Thursday (April 19th) saw Heat 4, and Southampton’s first battle kick off as Triassic, Retrospect, Dolomite Minor, The David Gilani Experience and The Roaring Twenties performed a variety of sets pertaining everything from heart melting ballads to comical genius.
Opening the night were the newly formed Triassic, fronted by an uncharacteristically straight haired Jonny Vaughan, whom has apparently pledged to wear a Star WarsT-shirt at every gig. Though it might have been their first performance as a collective group, each member demonstrated a wealth of talent and experience, almost to the extent that I’ve come to view them as more of a ‘local superband’. Though an early set might have given them a slight advantage on the alcohol inspired improvisations of later acts, this is undoubtedly a band worth keeping an eye out for as they get more gigs under their belt. Everyone at the Talking Heads loved them.
Up next were Retrospect.
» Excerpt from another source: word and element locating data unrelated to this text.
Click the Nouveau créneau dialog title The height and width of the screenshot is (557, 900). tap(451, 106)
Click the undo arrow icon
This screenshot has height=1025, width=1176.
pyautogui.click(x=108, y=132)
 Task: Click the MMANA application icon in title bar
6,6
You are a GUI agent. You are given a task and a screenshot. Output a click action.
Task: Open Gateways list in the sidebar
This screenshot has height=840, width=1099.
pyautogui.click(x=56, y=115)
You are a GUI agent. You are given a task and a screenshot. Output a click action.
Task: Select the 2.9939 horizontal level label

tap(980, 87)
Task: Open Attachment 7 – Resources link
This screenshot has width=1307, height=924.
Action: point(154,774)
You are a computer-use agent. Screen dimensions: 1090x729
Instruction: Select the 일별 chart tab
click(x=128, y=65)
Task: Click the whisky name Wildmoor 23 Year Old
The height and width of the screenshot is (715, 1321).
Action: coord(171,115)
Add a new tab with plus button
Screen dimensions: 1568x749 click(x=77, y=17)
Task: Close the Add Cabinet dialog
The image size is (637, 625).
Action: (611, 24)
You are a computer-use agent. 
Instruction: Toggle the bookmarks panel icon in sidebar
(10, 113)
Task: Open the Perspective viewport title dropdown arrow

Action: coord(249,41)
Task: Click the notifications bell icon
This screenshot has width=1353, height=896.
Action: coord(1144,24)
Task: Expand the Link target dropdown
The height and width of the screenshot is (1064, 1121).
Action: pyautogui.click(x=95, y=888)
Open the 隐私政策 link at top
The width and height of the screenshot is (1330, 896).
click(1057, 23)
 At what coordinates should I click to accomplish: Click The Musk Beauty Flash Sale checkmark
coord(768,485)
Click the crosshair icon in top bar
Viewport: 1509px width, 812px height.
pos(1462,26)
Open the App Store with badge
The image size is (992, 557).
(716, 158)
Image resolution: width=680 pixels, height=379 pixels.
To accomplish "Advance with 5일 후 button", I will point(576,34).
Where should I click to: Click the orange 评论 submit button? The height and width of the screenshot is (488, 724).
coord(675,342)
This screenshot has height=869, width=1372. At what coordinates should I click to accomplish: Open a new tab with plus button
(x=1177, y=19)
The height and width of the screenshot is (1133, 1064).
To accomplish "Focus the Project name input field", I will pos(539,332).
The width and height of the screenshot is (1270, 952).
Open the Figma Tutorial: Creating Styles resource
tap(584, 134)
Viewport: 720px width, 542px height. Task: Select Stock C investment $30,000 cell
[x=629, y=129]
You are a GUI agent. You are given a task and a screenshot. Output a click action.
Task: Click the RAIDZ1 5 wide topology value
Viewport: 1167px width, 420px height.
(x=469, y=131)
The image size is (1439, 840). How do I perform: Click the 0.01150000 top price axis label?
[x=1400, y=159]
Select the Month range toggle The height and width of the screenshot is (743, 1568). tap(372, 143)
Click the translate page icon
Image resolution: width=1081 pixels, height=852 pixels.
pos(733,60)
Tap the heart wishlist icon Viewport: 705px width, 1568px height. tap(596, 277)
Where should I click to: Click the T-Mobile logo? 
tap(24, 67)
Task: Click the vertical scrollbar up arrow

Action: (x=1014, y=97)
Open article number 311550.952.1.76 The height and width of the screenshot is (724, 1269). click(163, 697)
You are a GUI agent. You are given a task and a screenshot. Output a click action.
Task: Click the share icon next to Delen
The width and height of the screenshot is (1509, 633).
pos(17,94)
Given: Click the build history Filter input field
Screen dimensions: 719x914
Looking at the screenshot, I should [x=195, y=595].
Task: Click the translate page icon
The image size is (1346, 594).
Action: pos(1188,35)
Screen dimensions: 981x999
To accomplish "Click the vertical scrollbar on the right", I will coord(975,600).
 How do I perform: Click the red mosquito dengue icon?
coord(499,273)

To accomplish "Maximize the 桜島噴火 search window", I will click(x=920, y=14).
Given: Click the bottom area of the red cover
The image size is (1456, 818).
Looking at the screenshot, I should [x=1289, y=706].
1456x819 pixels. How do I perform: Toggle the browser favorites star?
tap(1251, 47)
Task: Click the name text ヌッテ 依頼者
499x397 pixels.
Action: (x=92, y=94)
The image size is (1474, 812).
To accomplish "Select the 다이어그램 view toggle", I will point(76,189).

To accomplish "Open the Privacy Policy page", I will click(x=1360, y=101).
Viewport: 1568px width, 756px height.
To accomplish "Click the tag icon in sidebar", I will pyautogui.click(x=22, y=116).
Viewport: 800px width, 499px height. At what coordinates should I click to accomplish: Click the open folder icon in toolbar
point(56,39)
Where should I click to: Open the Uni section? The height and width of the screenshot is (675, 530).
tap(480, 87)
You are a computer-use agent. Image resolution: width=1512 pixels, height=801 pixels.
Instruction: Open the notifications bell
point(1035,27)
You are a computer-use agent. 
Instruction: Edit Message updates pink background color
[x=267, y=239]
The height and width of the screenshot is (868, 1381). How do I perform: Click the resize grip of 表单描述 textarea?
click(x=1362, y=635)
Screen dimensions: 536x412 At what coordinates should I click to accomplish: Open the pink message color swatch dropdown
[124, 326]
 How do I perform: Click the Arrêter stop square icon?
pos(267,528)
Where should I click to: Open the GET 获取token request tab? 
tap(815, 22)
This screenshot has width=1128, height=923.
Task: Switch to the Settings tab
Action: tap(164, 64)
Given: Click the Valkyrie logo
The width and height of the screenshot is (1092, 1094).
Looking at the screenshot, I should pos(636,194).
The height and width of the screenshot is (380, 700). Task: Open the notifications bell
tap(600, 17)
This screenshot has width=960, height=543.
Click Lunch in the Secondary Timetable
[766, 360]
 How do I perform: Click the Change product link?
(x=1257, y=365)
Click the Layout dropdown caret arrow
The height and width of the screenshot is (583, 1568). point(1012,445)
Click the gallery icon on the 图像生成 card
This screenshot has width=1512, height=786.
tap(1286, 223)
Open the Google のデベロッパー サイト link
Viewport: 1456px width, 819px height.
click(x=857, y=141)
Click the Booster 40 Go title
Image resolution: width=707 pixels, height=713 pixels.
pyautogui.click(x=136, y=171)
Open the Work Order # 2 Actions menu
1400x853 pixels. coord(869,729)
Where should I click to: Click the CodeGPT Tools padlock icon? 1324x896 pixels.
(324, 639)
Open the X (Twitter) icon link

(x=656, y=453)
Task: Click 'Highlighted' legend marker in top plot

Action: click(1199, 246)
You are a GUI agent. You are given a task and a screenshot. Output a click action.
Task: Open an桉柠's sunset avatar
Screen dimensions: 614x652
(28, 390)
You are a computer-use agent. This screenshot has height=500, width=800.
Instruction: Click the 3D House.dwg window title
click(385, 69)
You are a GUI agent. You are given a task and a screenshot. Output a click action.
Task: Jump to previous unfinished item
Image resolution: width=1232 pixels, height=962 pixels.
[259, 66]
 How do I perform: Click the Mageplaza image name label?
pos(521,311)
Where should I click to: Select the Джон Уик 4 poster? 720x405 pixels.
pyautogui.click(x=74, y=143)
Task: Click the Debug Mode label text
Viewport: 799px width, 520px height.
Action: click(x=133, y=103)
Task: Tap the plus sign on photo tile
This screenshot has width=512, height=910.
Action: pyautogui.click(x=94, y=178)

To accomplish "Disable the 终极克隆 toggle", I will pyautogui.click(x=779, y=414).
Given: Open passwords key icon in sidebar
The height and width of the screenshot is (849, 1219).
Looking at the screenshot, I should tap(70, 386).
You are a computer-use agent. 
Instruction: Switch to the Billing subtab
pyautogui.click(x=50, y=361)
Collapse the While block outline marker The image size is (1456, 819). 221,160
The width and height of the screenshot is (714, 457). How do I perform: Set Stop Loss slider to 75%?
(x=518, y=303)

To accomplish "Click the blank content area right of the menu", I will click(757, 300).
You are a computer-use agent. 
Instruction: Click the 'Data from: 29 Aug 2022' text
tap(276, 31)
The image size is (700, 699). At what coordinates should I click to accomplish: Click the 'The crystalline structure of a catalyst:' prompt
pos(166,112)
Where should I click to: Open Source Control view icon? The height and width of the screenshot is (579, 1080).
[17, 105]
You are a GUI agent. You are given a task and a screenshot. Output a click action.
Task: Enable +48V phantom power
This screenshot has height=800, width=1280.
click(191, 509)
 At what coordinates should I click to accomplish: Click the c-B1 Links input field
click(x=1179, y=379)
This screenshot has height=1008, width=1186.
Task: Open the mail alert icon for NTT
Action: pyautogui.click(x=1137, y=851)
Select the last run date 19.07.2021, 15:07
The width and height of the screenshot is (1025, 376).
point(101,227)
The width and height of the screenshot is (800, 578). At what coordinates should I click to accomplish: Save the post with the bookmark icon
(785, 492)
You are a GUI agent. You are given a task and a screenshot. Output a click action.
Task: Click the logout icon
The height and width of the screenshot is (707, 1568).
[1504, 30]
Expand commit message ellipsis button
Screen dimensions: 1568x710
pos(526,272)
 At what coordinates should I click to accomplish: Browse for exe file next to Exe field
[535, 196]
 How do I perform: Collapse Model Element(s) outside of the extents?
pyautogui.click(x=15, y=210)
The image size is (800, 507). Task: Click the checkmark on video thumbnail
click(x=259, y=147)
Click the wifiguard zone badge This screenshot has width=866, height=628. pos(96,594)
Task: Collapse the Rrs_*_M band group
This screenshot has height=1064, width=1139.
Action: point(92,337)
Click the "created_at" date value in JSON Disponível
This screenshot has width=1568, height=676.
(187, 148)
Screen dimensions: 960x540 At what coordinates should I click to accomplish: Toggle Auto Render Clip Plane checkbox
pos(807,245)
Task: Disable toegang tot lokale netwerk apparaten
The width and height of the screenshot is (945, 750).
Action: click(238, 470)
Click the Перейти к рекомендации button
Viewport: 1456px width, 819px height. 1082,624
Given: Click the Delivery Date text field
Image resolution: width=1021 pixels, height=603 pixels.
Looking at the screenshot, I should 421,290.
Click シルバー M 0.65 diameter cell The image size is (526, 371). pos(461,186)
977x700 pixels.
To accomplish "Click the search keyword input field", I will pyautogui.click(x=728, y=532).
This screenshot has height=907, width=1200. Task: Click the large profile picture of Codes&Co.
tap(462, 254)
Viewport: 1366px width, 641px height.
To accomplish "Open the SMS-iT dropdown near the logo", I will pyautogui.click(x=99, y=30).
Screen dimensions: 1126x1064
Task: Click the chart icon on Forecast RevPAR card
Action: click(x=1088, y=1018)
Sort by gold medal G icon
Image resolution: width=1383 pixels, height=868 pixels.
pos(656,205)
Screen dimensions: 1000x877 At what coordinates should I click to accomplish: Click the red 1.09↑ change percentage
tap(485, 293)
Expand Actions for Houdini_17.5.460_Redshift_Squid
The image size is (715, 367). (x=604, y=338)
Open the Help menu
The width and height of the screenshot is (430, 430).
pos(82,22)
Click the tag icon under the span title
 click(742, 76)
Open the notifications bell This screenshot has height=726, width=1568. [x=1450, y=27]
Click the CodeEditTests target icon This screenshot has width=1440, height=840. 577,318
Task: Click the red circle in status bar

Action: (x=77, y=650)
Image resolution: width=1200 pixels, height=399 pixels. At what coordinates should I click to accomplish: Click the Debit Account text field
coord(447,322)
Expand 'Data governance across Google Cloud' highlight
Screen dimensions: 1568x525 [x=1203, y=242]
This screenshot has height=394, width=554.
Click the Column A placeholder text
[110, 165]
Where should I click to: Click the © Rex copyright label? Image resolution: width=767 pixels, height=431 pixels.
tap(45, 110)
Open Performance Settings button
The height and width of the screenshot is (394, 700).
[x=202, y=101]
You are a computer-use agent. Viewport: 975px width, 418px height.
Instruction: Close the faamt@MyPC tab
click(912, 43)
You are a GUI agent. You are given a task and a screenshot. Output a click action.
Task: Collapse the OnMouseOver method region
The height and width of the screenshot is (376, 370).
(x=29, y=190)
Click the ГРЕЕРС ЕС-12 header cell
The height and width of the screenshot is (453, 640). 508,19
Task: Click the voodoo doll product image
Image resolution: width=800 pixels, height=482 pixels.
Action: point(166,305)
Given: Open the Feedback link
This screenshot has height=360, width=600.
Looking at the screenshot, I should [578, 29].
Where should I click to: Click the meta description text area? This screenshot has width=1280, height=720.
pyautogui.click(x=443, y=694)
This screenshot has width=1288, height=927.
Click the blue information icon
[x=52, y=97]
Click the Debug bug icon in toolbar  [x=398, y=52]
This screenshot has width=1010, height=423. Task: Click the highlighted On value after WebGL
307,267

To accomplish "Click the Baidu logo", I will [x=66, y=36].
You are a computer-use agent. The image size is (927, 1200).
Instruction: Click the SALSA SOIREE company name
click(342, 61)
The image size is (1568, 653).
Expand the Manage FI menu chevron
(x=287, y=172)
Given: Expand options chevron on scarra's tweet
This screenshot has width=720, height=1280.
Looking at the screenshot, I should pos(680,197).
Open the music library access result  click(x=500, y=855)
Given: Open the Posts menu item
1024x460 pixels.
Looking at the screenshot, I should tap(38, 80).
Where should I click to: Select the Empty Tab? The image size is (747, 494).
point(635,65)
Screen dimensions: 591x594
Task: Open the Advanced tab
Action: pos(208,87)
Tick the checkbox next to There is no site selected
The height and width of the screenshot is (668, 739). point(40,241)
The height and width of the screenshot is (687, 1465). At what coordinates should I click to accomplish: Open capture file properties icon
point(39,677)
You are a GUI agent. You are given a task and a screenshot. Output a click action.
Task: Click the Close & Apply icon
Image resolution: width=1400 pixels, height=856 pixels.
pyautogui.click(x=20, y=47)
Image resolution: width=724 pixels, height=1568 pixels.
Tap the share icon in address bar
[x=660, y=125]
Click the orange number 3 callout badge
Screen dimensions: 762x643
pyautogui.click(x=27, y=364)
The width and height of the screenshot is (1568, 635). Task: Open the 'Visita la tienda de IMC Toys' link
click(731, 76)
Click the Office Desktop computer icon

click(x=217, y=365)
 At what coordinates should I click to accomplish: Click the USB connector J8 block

While they presented an unquestionable technical ability, in contrast to the show put on by Triassic, they felt contrived and uninspired. Their onslaught of well performed covers went down well with an increasingly ‘merry’ audience but creatively they were years in Triassic’s wake. Admittedly, I don’t think it’s worth losing any sleep over, in retrospect. By the look of them, Jonny’s beer belly was conceived before half the band members. Speaking of which, if any of the lovely young mothers who accompanied their Paramore loving tween offspring would like to contest my sentiments, feel free to email me your numbers.
The David Gilani Experience epitomised a distinct change in proceedings. Whilst the previous three bands had stayed within the confines of guitar based rock (to varying degrees of success), fronted by enigmatic keyboardist David Gilani, the trio provided a wholly unique brand of comedy. Their witty on-stage banter, interaction with the audience and quirky charisma were smart as the band’s suit strewn uniform. The music was genuinely inspired, and despite the occasional divergences into the realms of cringe, the audience adored the craziness of songs about Mexicans and cobras.
Wrapping up the event were mod rockers, The Roaring Twenties. Swinging back to guitar led rhythmic tracks, this five-piece attempted to present a sophisticated and layered band, but at times seemed to simply emulate angry young men. Although the talent was certainly there individually, the boys struggled to pull it off as a group and some of the songs came across as messy and unpractised. This was not helped by the fact that The Roaring Twenties seemed unsure as to whom should be the frontman, with unorganised band members ebbing back and forth throughout the set. That said, they redeemed themselves somwhat with a vigorous cover of The Jam’s ‘Eton Rifles’, engaging the few audience members they hadn’t driven off to the bar.
Then came the results. After a brief wait, it was announced that Triassic had won and would be heading down to Portsmouth on June 16th for the final, much to the awe of the band members. All in all this was an excellent event, brilliantly organised and provided a perfect showcase for the great wealth of talent that can be found in and around the local Southampton music scene.